____ Dataset content
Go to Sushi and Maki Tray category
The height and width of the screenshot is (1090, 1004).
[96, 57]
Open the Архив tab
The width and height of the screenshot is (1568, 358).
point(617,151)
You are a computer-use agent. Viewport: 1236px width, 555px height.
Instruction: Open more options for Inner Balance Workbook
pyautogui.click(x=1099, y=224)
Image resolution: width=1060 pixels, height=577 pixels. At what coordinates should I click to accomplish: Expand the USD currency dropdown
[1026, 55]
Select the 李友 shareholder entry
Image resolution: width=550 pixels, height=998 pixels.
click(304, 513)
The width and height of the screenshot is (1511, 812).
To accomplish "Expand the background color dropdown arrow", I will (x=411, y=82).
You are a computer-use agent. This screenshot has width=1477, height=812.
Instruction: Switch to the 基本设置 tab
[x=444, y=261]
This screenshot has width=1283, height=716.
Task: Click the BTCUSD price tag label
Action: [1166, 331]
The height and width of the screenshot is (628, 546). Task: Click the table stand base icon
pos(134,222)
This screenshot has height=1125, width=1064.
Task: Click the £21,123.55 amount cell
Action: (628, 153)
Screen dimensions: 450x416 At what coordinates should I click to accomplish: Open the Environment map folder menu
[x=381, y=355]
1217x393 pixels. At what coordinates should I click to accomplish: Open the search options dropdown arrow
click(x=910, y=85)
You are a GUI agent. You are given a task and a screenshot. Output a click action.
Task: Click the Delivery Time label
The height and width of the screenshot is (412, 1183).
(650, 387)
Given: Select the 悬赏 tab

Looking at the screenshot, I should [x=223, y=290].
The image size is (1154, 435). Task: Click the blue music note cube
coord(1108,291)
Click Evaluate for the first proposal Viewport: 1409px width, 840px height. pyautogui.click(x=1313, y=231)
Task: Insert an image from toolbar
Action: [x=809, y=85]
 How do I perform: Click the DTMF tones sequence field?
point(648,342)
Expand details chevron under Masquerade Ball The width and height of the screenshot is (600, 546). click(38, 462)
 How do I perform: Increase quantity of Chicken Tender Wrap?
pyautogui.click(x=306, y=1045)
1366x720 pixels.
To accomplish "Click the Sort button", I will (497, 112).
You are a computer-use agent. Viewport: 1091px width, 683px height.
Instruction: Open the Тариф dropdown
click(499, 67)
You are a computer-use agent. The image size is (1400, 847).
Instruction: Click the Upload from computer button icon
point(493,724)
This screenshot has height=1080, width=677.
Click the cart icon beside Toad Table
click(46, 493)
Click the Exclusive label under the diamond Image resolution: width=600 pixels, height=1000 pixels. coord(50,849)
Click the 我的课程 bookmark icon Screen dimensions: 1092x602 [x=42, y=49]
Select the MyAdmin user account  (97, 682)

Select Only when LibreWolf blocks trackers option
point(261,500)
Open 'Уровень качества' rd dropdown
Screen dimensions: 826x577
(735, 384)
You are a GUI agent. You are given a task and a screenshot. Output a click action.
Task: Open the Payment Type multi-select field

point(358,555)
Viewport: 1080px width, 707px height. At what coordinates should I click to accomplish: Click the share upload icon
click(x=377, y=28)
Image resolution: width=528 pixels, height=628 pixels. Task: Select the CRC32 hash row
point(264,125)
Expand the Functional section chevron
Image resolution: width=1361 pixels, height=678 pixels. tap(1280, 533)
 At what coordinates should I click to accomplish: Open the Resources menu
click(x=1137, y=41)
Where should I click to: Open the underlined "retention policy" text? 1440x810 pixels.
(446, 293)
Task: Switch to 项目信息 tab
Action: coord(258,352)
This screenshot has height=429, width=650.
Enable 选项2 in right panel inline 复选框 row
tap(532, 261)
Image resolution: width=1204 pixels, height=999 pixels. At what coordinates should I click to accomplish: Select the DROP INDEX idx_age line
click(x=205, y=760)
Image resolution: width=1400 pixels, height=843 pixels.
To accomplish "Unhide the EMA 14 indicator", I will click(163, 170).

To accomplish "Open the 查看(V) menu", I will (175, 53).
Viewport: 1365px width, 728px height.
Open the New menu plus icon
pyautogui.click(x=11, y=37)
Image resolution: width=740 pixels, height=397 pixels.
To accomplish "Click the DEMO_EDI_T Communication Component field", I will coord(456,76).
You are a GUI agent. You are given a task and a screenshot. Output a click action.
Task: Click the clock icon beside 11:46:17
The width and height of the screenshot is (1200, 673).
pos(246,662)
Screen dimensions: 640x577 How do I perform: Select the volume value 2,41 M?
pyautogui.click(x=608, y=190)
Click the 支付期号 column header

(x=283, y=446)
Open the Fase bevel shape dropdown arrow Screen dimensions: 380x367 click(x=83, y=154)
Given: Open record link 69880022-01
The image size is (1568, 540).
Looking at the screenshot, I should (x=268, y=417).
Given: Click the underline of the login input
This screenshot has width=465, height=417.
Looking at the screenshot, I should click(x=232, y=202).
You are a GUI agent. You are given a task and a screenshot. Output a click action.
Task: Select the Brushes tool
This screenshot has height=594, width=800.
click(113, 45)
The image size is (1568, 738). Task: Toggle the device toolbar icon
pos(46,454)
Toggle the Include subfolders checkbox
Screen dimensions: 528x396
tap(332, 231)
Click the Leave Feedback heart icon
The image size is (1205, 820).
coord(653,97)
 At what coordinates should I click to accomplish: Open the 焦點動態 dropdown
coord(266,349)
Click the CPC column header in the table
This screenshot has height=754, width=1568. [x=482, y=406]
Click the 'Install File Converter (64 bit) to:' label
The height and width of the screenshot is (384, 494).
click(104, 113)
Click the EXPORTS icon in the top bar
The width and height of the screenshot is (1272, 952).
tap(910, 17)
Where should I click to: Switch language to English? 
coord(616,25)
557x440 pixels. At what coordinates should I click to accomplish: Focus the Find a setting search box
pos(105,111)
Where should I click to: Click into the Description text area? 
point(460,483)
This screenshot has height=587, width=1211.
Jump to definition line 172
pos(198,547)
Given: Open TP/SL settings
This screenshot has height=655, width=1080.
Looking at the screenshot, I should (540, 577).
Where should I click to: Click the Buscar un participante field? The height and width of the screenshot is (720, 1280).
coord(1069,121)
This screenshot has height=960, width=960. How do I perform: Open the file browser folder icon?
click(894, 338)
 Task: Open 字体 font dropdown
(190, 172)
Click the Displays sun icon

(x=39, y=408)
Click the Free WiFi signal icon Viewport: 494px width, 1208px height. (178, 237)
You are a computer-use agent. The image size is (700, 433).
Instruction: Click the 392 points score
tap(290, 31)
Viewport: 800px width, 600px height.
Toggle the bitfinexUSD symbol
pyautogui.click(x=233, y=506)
________
Aim of the task ▸
Each record above is to be printed again exactly as written.

Response area ▸
Go to Sushi and Maki Tray category
The height and width of the screenshot is (1090, 1004).
[96, 57]
Open the Архив tab
The width and height of the screenshot is (1568, 358).
point(617,151)
You are a computer-use agent. Viewport: 1236px width, 555px height.
Instruction: Open more options for Inner Balance Workbook
pyautogui.click(x=1099, y=224)
Image resolution: width=1060 pixels, height=577 pixels. At what coordinates should I click to accomplish: Expand the USD currency dropdown
[1026, 55]
Select the 李友 shareholder entry
Image resolution: width=550 pixels, height=998 pixels.
click(304, 513)
The width and height of the screenshot is (1511, 812).
To accomplish "Expand the background color dropdown arrow", I will (x=411, y=82).
You are a computer-use agent. This screenshot has width=1477, height=812.
Instruction: Switch to the 基本设置 tab
[x=444, y=261]
This screenshot has width=1283, height=716.
Task: Click the BTCUSD price tag label
Action: [1166, 331]
The height and width of the screenshot is (628, 546). Task: Click the table stand base icon
pos(134,222)
This screenshot has height=1125, width=1064.
Task: Click the £21,123.55 amount cell
Action: (628, 153)
Screen dimensions: 450x416 At what coordinates should I click to accomplish: Open the Environment map folder menu
[x=381, y=355]
1217x393 pixels. At what coordinates should I click to accomplish: Open the search options dropdown arrow
click(x=910, y=85)
You are a GUI agent. You are given a task and a screenshot. Output a click action.
Task: Click the Delivery Time label
The height and width of the screenshot is (412, 1183).
(650, 387)
Given: Select the 悬赏 tab

Looking at the screenshot, I should [x=223, y=290].
The image size is (1154, 435). Task: Click the blue music note cube
coord(1108,291)
Click Evaluate for the first proposal Viewport: 1409px width, 840px height. pyautogui.click(x=1313, y=231)
Task: Insert an image from toolbar
Action: [x=809, y=85]
 How do I perform: Click the DTMF tones sequence field?
point(648,342)
Expand details chevron under Masquerade Ball The width and height of the screenshot is (600, 546). click(38, 462)
 How do I perform: Increase quantity of Chicken Tender Wrap?
pyautogui.click(x=306, y=1045)
1366x720 pixels.
To accomplish "Click the Sort button", I will (497, 112).
You are a computer-use agent. Viewport: 1091px width, 683px height.
Instruction: Open the Тариф dropdown
click(499, 67)
You are a computer-use agent. The image size is (1400, 847).
Instruction: Click the Upload from computer button icon
point(493,724)
This screenshot has height=1080, width=677.
Click the cart icon beside Toad Table
click(46, 493)
Click the Exclusive label under the diamond Image resolution: width=600 pixels, height=1000 pixels. coord(50,849)
Click the 我的课程 bookmark icon Screen dimensions: 1092x602 [x=42, y=49]
Select the MyAdmin user account  (97, 682)

Select Only when LibreWolf blocks trackers option
point(261,500)
Open 'Уровень качества' rd dropdown
Screen dimensions: 826x577
(735, 384)
You are a GUI agent. You are given a task and a screenshot. Output a click action.
Task: Open the Payment Type multi-select field

point(358,555)
Viewport: 1080px width, 707px height. At what coordinates should I click to accomplish: Click the share upload icon
click(x=377, y=28)
Image resolution: width=528 pixels, height=628 pixels. Task: Select the CRC32 hash row
point(264,125)
Expand the Functional section chevron
Image resolution: width=1361 pixels, height=678 pixels. tap(1280, 533)
 At what coordinates should I click to accomplish: Open the Resources menu
click(x=1137, y=41)
Where should I click to: Open the underlined "retention policy" text? 1440x810 pixels.
(446, 293)
Task: Switch to 项目信息 tab
Action: coord(258,352)
This screenshot has height=429, width=650.
Enable 选项2 in right panel inline 复选框 row
tap(532, 261)
Image resolution: width=1204 pixels, height=999 pixels. At what coordinates should I click to accomplish: Select the DROP INDEX idx_age line
click(x=205, y=760)
Image resolution: width=1400 pixels, height=843 pixels.
To accomplish "Unhide the EMA 14 indicator", I will click(163, 170).

To accomplish "Open the 查看(V) menu", I will (175, 53).
Viewport: 1365px width, 728px height.
Open the New menu plus icon
pyautogui.click(x=11, y=37)
Image resolution: width=740 pixels, height=397 pixels.
To accomplish "Click the DEMO_EDI_T Communication Component field", I will coord(456,76).
You are a GUI agent. You are given a task and a screenshot. Output a click action.
Task: Click the clock icon beside 11:46:17
The width and height of the screenshot is (1200, 673).
pos(246,662)
Screen dimensions: 640x577 How do I perform: Select the volume value 2,41 M?
pyautogui.click(x=608, y=190)
Click the 支付期号 column header

(x=283, y=446)
Open the Fase bevel shape dropdown arrow Screen dimensions: 380x367 click(x=83, y=154)
Given: Open record link 69880022-01
The image size is (1568, 540).
Looking at the screenshot, I should (x=268, y=417).
Given: Click the underline of the login input
This screenshot has width=465, height=417.
Looking at the screenshot, I should click(x=232, y=202).
You are a GUI agent. You are given a task and a screenshot. Output a click action.
Task: Select the Brushes tool
This screenshot has height=594, width=800.
click(113, 45)
The image size is (1568, 738). Task: Toggle the device toolbar icon
pos(46,454)
Toggle the Include subfolders checkbox
Screen dimensions: 528x396
tap(332, 231)
Click the Leave Feedback heart icon
The image size is (1205, 820).
coord(653,97)
 At what coordinates should I click to accomplish: Open the 焦點動態 dropdown
coord(266,349)
Click the CPC column header in the table
This screenshot has height=754, width=1568. [x=482, y=406]
Click the 'Install File Converter (64 bit) to:' label
The height and width of the screenshot is (384, 494).
click(104, 113)
Click the EXPORTS icon in the top bar
The width and height of the screenshot is (1272, 952).
tap(910, 17)
Where should I click to: Switch language to English? 
coord(616,25)
557x440 pixels. At what coordinates should I click to accomplish: Focus the Find a setting search box
pos(105,111)
Where should I click to: Click into the Description text area? 
point(460,483)
This screenshot has height=587, width=1211.
Jump to definition line 172
pos(198,547)
Given: Open TP/SL settings
This screenshot has height=655, width=1080.
Looking at the screenshot, I should (540, 577).
Where should I click to: Click the Buscar un participante field? The height and width of the screenshot is (720, 1280).
coord(1069,121)
This screenshot has height=960, width=960. How do I perform: Open the file browser folder icon?
click(894, 338)
 Task: Open 字体 font dropdown
(190, 172)
Click the Displays sun icon

(x=39, y=408)
Click the Free WiFi signal icon Viewport: 494px width, 1208px height. (178, 237)
You are a computer-use agent. The image size is (700, 433).
Instruction: Click the 392 points score
tap(290, 31)
Viewport: 800px width, 600px height.
Toggle the bitfinexUSD symbol
pyautogui.click(x=233, y=506)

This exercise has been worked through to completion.